4.10.1.6.1  (05-14-1999)
Representation/Power-of-Attorney Requirements

  1. Honoring a valid power-of-attorney submitted by a taxpayer is always required unless the criteria for bypassing the power-of-attorney has been met (see Power-of-Attorney for more information).

  2. Specific requirements for examiners are outlined in section 2. Pre-contact Responsibilities and section 3 of this chapter.

4.10.1.6.2  (05-14-1999)
Confidentiality Privileges Relating to Taxpayer Communications — Accountant/Client Privilege

  1. IRC Section 7525 extended the attorney-client privilege in noncriminal cases to communications between taxpayers and other federally authorized tax practitioners. No equivalent confidentiality privilege existed prior to the enactment of this provision.

4.10.1.6.2.1  (05-14-1999)
When Does it Apply?

  1. This statute applies to any noncriminal tax matter before the Service or any noncriminal tax proceeding in Federal Court.

  2. It does not apply to written communications between a federally authorized tax practitioner and certain representatives of a corporation in connection with the promotion of direct or indirect participation of a corporation in a tax shelter.

  3. This privilege is not automatic, it must be asserted by the taxpayer.

  4. The privilege may be asserted orally or in writing.

4.10.1.6.2.2  (05-14-1999)
When is it Effective?

  1. This provision is effective for privileged communications made on or after the date of enactment (July 22, 1998).

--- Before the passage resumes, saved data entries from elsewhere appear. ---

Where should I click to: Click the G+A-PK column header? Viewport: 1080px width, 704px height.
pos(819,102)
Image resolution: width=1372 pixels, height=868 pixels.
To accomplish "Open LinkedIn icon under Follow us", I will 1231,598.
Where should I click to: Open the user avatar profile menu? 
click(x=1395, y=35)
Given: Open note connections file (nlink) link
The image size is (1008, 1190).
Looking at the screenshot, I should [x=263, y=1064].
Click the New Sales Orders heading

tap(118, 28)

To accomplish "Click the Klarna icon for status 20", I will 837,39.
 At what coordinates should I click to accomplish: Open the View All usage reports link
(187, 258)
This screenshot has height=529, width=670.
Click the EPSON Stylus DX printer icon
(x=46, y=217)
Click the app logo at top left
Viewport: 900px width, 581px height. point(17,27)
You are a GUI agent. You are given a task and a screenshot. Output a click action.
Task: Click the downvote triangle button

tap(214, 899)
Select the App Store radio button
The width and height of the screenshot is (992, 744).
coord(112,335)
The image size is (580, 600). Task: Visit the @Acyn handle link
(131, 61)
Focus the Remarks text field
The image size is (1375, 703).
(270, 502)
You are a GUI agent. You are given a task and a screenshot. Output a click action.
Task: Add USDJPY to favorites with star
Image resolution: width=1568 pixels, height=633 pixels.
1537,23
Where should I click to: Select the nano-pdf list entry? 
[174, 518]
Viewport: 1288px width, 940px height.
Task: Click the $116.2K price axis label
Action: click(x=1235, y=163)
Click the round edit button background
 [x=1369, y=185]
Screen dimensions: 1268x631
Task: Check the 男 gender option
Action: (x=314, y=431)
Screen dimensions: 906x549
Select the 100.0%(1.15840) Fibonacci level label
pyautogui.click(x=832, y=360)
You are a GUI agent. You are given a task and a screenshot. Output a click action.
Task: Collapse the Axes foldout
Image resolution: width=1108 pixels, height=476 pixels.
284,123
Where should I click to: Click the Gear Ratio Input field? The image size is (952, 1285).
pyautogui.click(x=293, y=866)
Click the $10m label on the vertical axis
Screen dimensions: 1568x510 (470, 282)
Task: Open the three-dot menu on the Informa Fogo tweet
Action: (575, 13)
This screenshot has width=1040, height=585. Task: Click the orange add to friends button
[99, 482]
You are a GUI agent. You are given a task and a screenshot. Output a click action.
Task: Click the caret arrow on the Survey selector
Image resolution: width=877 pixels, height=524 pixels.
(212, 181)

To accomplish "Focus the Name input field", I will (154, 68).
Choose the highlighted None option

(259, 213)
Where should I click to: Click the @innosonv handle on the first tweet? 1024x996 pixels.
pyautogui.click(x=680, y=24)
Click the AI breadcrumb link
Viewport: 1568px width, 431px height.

  2. This means that certain communications (oral and written) between federally authorized tax practitioners and taxpayers on or after July 22, 1998 may now be "privileged communications" within the meaning of the statute and may be withheld from the Service.

4.10.1.6.2.3  (05-14-1999)
Who are Federally Authorized Tax Practitioners?

  1. Federally authorized tax practitioners are individuals authorized to practice under 31 U.S.C. Section 330.

  2. Generally, this means attorneys, CPA’s, enrolled agents, and enrolled actuaries as defined in Circular 230.

  3. Questions about whether the privilege applies to communications with other individuals should be referred to Area Counsel.

4.10.1.6.2.4  (05-14-1999)
What Tax Advise Is Privileged?

  1. The statute is unclear about what specific tax advise is privileged; however, based on the conference report, it appears that information disclosed for the purpose of preparing a tax return would not be privileged.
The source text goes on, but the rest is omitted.